Pull out the lines of the items below, unchanged, starting at the line that contains "Task: Open the Users metric dropdown" and ending at the last line of the items.

....................

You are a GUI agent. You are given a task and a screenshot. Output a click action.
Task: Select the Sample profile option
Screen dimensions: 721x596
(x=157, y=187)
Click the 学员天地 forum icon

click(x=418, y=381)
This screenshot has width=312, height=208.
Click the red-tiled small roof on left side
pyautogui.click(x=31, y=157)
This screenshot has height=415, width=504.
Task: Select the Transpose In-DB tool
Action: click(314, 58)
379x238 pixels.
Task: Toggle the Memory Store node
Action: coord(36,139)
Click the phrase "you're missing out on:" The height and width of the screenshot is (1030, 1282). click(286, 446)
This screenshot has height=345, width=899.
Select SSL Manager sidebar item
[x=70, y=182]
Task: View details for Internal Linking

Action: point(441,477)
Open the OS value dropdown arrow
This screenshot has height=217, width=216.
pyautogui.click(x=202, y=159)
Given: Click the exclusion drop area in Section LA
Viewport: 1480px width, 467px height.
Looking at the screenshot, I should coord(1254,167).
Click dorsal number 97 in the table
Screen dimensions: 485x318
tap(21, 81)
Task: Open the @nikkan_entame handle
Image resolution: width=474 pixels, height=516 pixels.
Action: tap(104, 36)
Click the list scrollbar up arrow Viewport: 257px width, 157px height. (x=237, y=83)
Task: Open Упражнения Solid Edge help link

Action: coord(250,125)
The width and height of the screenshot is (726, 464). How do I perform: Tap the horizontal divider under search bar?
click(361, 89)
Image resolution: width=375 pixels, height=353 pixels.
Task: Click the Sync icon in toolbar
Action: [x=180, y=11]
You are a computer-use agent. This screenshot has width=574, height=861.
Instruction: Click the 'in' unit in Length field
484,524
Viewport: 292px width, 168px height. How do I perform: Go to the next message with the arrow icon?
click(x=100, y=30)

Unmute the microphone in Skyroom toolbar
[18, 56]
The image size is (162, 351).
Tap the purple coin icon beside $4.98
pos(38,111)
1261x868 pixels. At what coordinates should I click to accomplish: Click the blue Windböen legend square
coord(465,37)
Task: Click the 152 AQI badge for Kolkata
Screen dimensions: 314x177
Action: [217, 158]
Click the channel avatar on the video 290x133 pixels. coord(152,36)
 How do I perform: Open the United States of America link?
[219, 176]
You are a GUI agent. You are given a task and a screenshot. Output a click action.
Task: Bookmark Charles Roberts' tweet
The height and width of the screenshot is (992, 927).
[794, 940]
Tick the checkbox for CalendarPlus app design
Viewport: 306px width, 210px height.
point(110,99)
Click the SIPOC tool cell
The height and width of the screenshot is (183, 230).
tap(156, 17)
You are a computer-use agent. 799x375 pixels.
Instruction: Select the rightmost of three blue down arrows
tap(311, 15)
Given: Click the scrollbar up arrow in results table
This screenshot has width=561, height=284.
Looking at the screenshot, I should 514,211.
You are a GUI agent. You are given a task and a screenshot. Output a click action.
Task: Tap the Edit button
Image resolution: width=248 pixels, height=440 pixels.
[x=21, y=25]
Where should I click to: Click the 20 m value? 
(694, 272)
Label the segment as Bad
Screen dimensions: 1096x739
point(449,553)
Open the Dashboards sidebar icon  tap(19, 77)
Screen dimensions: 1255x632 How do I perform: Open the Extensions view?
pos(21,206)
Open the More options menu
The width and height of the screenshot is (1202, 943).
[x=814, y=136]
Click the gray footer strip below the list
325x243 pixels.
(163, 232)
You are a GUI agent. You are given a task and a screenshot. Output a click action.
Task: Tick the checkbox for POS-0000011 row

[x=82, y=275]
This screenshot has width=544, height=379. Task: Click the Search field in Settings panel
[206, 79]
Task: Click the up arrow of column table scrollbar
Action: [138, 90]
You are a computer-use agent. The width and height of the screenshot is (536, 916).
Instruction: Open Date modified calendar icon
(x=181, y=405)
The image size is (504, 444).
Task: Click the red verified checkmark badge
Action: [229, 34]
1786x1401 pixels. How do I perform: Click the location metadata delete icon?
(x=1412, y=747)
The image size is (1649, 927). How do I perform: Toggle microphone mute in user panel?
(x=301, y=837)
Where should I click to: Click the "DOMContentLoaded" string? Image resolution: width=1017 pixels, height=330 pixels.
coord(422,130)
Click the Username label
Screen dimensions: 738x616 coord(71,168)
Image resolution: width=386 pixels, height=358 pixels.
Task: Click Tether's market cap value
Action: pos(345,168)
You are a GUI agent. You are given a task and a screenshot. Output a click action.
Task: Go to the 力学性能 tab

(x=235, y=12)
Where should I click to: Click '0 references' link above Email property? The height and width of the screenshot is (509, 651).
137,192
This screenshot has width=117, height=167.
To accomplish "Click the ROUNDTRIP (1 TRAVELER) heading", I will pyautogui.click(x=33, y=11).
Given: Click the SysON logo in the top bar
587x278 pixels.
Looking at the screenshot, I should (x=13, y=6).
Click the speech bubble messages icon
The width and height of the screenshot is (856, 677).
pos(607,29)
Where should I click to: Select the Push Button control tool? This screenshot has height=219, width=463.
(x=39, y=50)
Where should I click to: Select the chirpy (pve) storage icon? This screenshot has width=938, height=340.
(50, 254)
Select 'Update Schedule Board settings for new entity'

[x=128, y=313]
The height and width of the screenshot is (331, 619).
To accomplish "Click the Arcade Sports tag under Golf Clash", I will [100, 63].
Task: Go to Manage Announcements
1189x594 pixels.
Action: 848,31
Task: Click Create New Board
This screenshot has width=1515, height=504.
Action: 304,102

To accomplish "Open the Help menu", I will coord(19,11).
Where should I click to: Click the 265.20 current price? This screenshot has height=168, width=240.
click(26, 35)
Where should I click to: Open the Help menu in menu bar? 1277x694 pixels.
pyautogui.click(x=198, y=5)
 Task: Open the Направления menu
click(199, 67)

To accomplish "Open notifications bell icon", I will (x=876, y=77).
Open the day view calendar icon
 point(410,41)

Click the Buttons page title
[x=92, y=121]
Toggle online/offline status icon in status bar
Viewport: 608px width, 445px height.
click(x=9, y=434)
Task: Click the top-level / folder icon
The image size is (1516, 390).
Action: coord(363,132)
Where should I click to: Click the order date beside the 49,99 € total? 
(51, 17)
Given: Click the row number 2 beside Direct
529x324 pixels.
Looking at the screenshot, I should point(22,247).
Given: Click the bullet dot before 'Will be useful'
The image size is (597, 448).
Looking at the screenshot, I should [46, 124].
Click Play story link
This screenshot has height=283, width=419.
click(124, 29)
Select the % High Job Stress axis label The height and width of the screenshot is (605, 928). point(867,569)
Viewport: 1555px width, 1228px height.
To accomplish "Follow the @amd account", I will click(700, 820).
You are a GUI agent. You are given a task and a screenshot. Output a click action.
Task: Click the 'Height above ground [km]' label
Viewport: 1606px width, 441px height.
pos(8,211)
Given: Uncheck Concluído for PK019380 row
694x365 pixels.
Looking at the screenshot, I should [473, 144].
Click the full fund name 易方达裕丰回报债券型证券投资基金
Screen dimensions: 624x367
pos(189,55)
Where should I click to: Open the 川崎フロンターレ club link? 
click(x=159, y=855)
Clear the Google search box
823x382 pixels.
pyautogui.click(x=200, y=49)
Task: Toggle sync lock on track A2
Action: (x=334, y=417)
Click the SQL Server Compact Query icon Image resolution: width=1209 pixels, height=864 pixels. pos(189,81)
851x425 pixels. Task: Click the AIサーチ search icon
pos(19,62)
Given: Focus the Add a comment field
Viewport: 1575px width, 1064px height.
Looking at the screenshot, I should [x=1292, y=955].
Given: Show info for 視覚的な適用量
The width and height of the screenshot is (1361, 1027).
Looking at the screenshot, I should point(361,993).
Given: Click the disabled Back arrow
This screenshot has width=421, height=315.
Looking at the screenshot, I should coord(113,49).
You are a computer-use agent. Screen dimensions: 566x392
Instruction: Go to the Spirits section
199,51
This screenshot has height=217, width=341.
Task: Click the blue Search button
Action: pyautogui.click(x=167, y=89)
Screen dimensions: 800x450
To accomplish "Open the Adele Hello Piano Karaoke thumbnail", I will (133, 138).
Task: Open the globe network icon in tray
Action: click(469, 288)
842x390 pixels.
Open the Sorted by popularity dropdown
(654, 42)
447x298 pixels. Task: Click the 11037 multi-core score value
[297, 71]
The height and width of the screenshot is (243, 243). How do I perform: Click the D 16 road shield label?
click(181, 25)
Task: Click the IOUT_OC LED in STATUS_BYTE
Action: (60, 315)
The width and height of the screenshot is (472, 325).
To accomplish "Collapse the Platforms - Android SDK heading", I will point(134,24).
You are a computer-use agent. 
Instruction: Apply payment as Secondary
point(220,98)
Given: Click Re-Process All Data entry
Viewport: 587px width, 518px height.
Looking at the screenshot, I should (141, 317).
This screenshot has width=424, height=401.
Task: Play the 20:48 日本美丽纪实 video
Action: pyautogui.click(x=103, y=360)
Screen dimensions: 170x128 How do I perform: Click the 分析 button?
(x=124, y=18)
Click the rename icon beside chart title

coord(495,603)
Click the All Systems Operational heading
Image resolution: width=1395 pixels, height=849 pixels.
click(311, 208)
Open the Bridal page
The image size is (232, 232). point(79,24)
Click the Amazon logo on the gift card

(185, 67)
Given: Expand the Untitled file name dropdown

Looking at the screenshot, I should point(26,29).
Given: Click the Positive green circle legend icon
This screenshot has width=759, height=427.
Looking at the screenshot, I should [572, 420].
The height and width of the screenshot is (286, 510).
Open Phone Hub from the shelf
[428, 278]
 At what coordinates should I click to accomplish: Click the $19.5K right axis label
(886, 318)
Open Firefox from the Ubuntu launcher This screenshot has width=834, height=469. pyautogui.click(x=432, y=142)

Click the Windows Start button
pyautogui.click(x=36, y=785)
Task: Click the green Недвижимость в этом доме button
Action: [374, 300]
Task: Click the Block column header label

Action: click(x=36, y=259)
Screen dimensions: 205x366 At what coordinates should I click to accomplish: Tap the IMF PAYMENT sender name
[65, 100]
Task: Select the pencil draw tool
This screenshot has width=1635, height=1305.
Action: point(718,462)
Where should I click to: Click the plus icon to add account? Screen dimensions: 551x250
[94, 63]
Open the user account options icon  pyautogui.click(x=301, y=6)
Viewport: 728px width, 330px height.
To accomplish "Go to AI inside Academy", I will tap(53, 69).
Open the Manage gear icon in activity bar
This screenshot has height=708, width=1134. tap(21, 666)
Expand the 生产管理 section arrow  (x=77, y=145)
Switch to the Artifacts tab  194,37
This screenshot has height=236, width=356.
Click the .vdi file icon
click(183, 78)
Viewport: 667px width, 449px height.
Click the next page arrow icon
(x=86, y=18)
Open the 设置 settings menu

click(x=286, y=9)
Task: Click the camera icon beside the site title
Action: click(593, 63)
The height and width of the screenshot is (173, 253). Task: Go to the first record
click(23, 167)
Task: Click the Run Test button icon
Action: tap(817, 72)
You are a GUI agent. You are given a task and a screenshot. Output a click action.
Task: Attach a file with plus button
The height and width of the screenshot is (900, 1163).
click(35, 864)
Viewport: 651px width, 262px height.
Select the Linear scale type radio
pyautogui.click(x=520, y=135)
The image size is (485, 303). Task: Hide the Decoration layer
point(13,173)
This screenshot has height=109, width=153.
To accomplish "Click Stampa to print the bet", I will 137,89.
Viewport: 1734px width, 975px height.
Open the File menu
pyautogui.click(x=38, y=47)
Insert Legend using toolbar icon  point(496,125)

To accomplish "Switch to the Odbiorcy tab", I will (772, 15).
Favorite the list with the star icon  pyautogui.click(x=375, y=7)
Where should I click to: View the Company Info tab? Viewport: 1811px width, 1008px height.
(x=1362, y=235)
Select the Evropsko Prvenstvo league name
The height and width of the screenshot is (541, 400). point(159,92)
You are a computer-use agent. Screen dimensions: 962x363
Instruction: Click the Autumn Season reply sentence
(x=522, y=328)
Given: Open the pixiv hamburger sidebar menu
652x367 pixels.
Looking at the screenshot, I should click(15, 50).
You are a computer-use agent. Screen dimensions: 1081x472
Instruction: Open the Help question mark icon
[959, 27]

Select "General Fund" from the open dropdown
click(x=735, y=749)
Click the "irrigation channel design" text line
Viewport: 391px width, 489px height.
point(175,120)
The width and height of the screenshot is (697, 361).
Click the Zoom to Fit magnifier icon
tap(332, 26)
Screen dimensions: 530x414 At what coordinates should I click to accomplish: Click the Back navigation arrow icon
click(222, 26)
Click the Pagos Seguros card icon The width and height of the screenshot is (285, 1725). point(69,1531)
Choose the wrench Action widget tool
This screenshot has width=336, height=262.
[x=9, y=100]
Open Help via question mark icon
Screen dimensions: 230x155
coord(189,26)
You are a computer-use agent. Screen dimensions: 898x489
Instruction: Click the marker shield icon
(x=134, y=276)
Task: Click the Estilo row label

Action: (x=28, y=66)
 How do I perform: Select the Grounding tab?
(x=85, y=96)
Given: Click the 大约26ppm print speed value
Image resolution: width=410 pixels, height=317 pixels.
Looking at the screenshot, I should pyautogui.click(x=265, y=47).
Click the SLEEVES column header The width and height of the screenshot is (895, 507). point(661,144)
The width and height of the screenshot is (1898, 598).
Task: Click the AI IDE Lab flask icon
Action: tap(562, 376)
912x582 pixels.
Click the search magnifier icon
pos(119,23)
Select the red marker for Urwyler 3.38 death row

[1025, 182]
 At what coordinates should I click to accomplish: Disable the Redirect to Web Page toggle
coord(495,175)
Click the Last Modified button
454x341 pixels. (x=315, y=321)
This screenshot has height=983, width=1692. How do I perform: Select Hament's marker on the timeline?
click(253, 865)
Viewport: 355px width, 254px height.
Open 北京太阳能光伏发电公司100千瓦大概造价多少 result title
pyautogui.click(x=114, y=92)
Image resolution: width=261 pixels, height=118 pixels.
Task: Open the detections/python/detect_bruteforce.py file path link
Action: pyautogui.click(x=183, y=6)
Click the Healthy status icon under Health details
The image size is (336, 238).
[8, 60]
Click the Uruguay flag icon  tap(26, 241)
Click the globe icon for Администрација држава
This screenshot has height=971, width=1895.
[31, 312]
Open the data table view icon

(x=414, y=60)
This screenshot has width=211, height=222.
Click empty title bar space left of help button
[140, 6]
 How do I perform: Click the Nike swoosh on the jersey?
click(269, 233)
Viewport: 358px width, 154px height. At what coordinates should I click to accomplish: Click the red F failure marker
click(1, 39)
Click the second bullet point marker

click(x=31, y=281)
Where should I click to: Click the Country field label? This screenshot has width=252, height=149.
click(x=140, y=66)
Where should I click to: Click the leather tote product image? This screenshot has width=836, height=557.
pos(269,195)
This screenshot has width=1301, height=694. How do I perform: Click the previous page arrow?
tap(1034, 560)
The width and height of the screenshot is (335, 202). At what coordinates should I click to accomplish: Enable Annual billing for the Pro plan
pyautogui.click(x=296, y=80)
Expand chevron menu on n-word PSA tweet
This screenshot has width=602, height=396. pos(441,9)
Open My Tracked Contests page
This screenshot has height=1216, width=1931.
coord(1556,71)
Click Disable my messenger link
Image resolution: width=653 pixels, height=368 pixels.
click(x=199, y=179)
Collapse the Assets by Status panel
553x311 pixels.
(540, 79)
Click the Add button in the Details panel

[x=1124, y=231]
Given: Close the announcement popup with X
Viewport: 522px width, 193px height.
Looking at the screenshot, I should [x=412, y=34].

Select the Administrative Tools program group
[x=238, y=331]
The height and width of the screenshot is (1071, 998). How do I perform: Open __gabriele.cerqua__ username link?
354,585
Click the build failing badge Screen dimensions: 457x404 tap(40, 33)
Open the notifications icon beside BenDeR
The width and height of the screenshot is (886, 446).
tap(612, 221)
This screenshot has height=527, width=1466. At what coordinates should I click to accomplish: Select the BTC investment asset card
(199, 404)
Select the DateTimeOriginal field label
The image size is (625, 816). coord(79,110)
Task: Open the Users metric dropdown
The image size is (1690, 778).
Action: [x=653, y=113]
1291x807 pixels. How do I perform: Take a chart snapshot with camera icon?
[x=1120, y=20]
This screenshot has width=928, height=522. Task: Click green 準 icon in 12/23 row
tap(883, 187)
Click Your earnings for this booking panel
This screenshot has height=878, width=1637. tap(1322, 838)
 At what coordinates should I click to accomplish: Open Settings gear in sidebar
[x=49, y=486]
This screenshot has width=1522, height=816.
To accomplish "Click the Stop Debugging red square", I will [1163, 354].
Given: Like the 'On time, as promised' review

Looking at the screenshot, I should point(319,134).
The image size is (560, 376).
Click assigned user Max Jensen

....................

(REPLY TO THE EXERCISE)
Task: Open the Users metric dropdown
The image size is (1690, 778).
Action: [x=653, y=113]
1291x807 pixels. How do I perform: Take a chart snapshot with camera icon?
[x=1120, y=20]
This screenshot has width=928, height=522. Task: Click green 準 icon in 12/23 row
tap(883, 187)
Click Your earnings for this booking panel
This screenshot has height=878, width=1637. tap(1322, 838)
 At what coordinates should I click to accomplish: Open Settings gear in sidebar
[x=49, y=486]
This screenshot has width=1522, height=816.
To accomplish "Click the Stop Debugging red square", I will [1163, 354].
Given: Like the 'On time, as promised' review

Looking at the screenshot, I should point(319,134).
The image size is (560, 376).
Click assigned user Max Jensen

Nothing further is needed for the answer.